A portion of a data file
/---
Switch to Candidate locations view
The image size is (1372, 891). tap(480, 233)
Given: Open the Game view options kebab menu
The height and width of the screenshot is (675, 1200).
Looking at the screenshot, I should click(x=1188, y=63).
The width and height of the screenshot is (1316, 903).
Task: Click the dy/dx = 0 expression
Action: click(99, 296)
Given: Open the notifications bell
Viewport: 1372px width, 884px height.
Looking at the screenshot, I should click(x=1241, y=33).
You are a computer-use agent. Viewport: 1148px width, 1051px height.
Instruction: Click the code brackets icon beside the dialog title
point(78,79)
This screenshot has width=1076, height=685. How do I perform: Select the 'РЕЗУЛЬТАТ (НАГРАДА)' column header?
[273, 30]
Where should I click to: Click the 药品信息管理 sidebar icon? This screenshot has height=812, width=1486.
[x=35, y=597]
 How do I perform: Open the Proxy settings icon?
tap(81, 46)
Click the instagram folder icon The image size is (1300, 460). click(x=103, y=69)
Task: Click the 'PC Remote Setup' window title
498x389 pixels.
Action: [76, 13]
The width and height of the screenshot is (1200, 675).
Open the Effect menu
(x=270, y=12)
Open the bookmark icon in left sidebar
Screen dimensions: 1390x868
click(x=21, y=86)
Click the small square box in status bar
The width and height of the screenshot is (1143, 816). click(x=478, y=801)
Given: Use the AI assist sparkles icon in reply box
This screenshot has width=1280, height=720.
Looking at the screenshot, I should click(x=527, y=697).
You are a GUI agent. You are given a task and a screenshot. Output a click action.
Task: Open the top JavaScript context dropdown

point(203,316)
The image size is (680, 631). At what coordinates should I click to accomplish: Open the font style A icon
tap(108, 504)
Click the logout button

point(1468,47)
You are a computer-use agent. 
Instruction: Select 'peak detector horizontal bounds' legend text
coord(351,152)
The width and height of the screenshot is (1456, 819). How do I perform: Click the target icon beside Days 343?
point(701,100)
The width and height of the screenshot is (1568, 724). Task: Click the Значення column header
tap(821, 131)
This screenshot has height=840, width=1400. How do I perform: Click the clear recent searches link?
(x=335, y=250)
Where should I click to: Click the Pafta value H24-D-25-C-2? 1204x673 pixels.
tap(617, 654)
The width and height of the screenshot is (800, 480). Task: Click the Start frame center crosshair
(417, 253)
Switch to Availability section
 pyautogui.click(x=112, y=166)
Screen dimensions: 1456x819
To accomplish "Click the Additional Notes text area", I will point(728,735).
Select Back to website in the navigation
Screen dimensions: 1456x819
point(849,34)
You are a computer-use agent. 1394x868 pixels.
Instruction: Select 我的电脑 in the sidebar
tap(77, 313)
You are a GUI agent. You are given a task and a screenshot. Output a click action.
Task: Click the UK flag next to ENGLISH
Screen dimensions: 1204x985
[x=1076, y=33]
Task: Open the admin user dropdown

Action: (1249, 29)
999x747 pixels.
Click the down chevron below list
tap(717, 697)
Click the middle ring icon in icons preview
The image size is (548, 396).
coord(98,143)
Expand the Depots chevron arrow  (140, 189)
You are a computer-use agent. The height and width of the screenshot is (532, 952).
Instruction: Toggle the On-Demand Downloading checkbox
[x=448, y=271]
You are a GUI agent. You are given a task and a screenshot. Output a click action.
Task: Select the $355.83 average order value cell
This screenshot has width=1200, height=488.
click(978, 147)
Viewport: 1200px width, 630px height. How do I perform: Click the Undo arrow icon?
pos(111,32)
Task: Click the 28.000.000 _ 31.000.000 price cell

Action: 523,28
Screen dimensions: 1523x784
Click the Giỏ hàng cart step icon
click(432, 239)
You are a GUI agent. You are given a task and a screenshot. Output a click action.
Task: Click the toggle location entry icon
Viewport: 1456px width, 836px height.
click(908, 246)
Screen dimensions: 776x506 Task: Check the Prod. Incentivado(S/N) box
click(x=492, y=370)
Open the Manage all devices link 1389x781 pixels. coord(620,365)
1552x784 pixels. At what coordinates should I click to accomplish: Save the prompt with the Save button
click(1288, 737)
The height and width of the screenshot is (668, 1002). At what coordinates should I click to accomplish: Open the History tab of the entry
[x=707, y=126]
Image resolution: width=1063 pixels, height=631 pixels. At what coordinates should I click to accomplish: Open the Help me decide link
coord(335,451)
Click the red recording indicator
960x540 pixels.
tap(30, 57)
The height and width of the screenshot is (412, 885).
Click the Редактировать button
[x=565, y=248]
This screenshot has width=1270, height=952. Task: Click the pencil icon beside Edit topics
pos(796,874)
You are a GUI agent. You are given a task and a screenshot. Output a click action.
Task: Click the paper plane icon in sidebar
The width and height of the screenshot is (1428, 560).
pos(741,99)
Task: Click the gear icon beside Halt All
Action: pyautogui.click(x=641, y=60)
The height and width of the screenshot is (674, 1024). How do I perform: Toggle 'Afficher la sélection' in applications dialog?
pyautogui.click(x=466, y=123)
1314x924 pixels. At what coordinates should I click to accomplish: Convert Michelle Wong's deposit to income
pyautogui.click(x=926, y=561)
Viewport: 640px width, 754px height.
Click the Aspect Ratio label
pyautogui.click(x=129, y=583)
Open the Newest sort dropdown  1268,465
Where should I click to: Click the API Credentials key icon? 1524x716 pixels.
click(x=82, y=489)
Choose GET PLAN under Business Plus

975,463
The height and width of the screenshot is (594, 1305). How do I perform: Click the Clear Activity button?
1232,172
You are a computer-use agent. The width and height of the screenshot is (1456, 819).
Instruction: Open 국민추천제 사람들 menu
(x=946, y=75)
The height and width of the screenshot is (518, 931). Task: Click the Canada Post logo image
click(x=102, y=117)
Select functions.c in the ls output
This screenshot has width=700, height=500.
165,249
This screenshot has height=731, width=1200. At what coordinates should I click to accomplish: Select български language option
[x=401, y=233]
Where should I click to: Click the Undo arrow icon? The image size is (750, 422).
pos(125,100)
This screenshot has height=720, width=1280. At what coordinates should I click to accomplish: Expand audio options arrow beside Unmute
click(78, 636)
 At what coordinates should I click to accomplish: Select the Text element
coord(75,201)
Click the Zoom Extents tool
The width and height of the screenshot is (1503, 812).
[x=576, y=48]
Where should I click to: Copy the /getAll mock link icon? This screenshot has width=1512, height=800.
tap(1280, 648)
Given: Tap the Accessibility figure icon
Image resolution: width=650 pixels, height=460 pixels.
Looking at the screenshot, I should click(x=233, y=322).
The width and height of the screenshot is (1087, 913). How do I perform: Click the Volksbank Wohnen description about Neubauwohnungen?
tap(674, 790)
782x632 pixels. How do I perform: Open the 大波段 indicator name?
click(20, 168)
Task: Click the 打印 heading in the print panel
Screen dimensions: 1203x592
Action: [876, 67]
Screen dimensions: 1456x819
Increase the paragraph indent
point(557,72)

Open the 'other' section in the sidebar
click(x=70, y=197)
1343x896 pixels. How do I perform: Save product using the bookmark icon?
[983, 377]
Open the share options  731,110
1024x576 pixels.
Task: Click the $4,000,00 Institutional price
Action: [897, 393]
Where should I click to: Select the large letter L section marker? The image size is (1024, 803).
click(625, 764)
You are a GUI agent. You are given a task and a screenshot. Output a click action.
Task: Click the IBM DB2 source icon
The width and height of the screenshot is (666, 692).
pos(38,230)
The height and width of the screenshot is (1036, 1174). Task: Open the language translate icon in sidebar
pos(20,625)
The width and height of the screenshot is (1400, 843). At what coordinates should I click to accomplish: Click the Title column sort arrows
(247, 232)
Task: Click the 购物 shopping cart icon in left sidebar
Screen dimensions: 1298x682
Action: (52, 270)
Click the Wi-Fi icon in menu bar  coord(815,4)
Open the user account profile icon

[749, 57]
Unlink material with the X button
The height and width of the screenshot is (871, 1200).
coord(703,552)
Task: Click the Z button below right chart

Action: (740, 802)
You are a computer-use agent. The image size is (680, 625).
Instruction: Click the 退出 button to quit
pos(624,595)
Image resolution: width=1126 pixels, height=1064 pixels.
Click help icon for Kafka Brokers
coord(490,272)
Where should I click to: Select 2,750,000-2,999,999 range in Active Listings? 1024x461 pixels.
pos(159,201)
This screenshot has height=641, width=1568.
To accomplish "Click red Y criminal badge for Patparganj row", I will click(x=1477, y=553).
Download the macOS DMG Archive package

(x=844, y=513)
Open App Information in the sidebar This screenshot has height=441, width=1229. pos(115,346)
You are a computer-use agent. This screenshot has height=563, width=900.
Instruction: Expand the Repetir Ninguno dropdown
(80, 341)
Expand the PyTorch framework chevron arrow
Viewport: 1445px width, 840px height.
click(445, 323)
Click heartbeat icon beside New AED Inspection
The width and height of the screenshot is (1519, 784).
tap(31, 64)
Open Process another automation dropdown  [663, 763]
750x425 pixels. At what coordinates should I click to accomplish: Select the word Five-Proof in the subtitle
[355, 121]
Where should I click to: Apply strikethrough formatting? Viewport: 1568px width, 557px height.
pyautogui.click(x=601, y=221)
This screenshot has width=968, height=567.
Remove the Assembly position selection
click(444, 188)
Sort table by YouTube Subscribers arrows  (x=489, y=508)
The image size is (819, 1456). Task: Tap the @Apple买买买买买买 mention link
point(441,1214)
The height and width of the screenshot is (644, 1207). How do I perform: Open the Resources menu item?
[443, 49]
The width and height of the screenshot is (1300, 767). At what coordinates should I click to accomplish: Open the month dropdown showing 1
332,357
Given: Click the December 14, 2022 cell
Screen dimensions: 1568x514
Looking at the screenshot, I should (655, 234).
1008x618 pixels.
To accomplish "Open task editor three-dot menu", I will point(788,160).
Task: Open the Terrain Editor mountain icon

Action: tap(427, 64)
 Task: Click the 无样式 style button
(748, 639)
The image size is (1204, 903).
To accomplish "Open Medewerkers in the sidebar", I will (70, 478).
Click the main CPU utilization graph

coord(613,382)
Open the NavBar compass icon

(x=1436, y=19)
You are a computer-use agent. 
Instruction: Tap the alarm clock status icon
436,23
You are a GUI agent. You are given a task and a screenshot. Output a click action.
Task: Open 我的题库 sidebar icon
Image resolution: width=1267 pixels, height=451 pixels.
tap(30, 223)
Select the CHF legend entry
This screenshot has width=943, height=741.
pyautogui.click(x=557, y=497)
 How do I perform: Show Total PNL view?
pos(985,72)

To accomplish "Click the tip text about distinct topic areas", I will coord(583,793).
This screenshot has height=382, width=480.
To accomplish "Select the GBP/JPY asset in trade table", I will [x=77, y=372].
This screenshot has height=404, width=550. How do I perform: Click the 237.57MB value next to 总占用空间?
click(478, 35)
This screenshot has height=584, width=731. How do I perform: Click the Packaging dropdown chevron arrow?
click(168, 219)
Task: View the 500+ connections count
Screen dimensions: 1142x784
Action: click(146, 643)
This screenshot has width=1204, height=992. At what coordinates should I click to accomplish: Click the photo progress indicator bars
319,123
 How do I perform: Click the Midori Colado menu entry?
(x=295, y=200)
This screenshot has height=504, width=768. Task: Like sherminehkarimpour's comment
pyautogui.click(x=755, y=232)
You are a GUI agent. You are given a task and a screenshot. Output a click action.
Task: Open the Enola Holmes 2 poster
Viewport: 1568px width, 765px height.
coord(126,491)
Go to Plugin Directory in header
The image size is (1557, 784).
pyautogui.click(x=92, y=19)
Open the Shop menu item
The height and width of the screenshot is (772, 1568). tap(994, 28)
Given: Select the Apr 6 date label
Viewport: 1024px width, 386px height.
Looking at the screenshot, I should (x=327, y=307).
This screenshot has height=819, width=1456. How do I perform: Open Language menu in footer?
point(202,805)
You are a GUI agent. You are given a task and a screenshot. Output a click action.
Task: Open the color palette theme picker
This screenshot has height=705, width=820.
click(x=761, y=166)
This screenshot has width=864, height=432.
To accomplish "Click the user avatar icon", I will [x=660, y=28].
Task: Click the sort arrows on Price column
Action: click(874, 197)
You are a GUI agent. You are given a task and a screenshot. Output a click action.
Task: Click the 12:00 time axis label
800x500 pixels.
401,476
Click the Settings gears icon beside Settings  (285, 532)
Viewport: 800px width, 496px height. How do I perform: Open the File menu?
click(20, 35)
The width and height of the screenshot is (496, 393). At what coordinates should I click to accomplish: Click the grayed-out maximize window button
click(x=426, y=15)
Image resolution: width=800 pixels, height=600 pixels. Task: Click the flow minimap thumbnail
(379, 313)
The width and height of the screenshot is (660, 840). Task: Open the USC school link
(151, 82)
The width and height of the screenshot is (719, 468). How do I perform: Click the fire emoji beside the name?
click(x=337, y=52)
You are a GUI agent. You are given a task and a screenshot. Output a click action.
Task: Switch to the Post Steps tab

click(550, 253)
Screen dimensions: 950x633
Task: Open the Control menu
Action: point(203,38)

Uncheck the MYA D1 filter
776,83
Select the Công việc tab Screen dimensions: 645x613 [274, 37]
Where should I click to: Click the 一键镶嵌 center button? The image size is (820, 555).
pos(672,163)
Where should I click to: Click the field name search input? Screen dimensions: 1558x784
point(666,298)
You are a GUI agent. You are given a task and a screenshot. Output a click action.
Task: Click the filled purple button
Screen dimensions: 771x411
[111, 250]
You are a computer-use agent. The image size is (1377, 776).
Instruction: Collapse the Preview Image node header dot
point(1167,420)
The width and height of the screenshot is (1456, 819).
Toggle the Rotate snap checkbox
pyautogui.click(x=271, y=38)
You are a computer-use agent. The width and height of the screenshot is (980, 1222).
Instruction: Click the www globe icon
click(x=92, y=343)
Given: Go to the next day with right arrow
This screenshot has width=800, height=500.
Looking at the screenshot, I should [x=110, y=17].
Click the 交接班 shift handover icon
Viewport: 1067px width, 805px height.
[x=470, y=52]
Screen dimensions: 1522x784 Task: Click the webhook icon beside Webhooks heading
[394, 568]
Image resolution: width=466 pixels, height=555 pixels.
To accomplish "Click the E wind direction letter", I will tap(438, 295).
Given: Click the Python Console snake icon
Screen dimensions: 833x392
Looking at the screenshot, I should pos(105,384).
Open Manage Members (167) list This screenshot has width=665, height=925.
\---
Turn the lines from the one containing "This screenshot has width=1204, height=992." through the one containing "pyautogui.click(x=755, y=232)", both included, into a numbered list, and omit any blank lines.

■ **The completed task**
1. This screenshot has width=1204, height=992. At what coordinates should I click to accomplish: Click the photo progress indicator bars
2. 319,123
3.  How do I perform: Click the Midori Colado menu entry?
4. (x=295, y=200)
5. This screenshot has height=504, width=768. Task: Like sherminehkarimpour's comment
6. pyautogui.click(x=755, y=232)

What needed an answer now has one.